§ Exercise objective: Quote everything from the line containing "Find the location" down to the line containing "At what (x,y)", with both of those lines included.

§ Material supplied:
-- Opening Marker --

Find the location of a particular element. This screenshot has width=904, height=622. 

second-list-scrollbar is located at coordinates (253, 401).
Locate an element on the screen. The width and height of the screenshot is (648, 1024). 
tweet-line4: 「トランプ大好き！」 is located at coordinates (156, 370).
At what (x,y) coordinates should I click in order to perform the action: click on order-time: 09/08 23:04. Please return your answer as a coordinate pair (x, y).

-- Closing Marker --
-- Opening Marker --

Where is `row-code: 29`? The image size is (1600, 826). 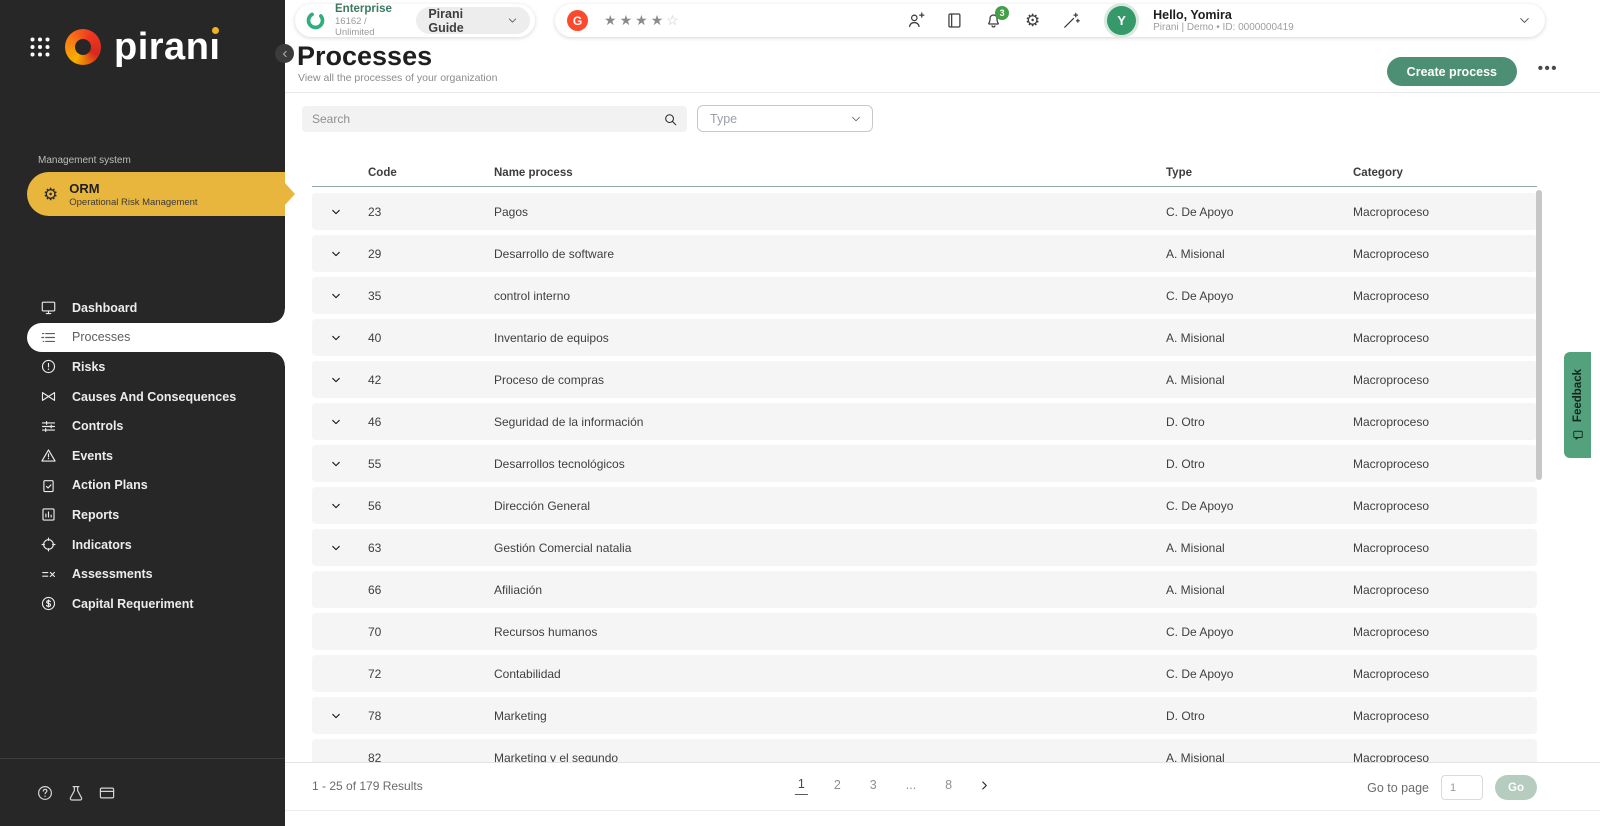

-- Closing Marker --

§ Result below:
Find the location of a particular element. This screenshot has width=904, height=622. 

second-list-scrollbar is located at coordinates (253, 401).
Locate an element on the screen. The width and height of the screenshot is (648, 1024). 
tweet-line4: 「トランプ大好き！」 is located at coordinates (156, 370).
At what (x,y) coordinates should I click in order to perform the action: click on order-time: 09/08 23:04. Please return your answer as a coordinate pair (x, y).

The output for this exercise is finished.